| Exercice court |
Recopiez à l'identique, s'il vous plaît, le passage du texte sur le recours d'Alstom qui s'ouvre sur les mots contenant « En fin de compte » et se clôt sur « d’admission d’un soumissionnaire ? ».

| Extrait du texte |
● ● ● ●
Le titulaire d’un marché est-il recevable à contester la conformité de l’offre de son concurrent soumissionnaire ?

Le titulaire d’un marché est-il recevable à contester la conformité de l’offre de son concurrent soumissionnaire ?

La compagnie Nationale Roumaine de chemin de fer (que l’on nommera désormais CFR) a lancé un appel d’offres pour la passation d’un marché public de travaux de réhabilitation de la ligne ferroviaire.

L’offre de la société Alstom a été exclue de la procédure en raison de considérations liées à la capacité de réalisation de l’objet du marché. Cette dernière a donc formulé un recours pour demander l’annulation de cette décision. La cour d’appel a fait droit au pourvoi et a considéré que l’offre de la société Alstom était recevable et que la CFR devait réévaluer l’offre de Brasig qui avait été désigné comme titulaire. 

Suite à cette réévaluation, la société Alstom a été désigné titulaire, pourtant elle a à nouveau saisi le tribunal pour demander l’annulation de la décision de la CFR qui a déclaré l’offre de Brasig comme recevable et conforme.

En fin de compte Alstom reproche à Brasig d’avoir essayé d’influencer de manière répétée les membres du comité d’évaluation de la CFR afin de dévaloriser son offre.

Ce recours a été rejeté car considéré comme tardif, car dépassant le délai de 10 jours prévus par la règlementation Roumaine.

Quel délai pour formuler un tel recours, et quel intérêt ?

Quel délai ?

La question préjudicielle posée à la CJUE est la suivante :

→ Quel délai prendre en compte dans le cadre d’un recours formulé contre une décision d’admission d’un soumissionnaire ?

Pour la CJUE, afin d’assurer des recours efficaces contre les violations des dispositions applicables en matière de passation des marchés publics il convient que les délais prévus pour former ces recours ne commencent à courir qu’à compter de la date à laquelle le requérant a eu connaissance ou aurait dû avoir connaissance de la violation alléguée de ces dispositions.
● ● ● ●
| Données |
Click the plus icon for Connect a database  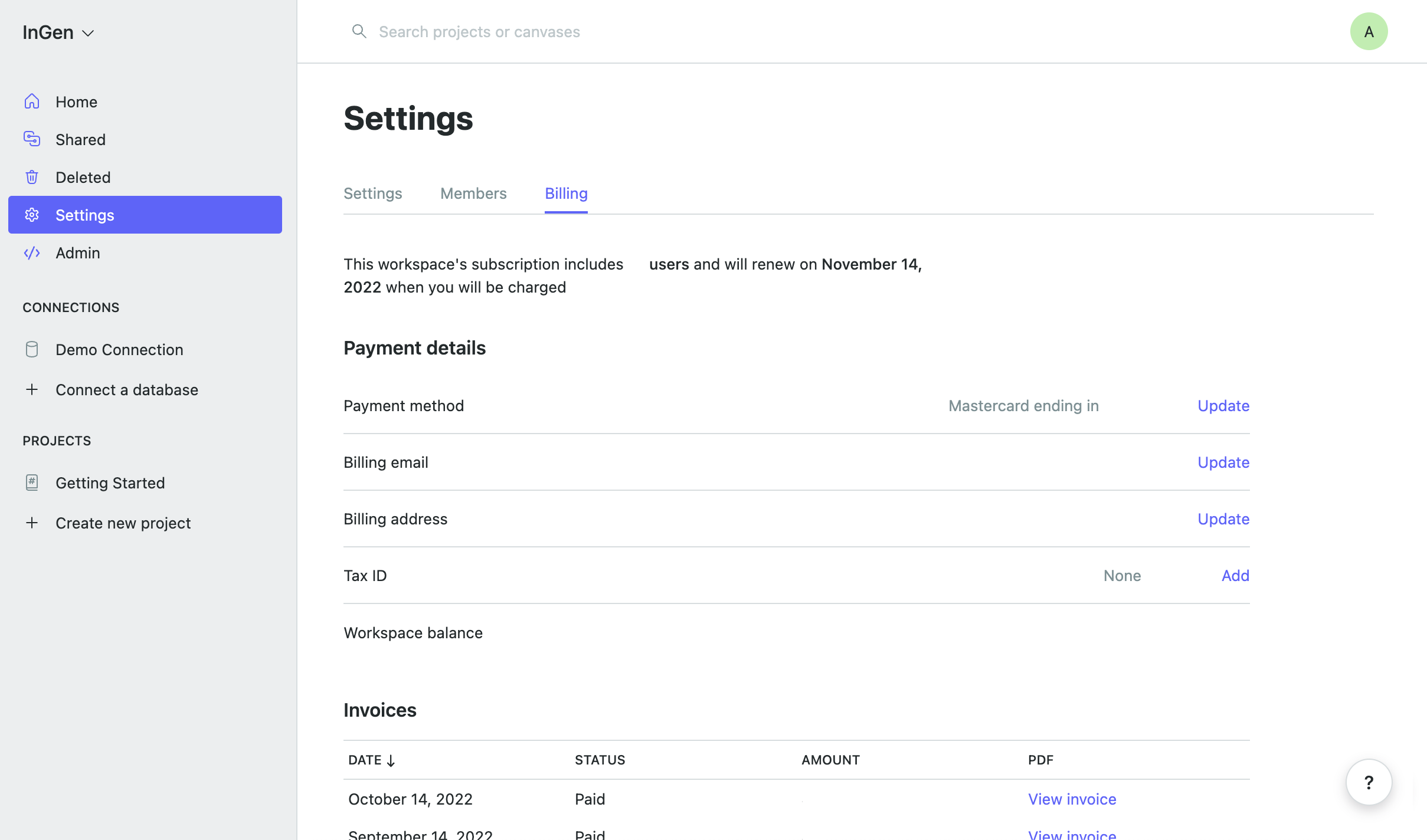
● ● ● ●
| Corrigé |
En fin de compte Alstom reproche à Brasig d’avoir essayé d’influencer de manière répétée les membres du comité d’évaluation de la CFR afin de dévaloriser son offre.

Ce recours a été rejeté car considéré comme tardif, car dépassant le délai de 10 jours prévus par la règlementation Roumaine.

Quel délai pour formuler un tel recours, et quel intérêt ?

Quel délai ?

La question préjudicielle posée à la CJUE est la suivante :

→ Quel délai prendre en compte dans le cadre d’un recours formulé contre une décision d’admission d’un soumissionnaire ?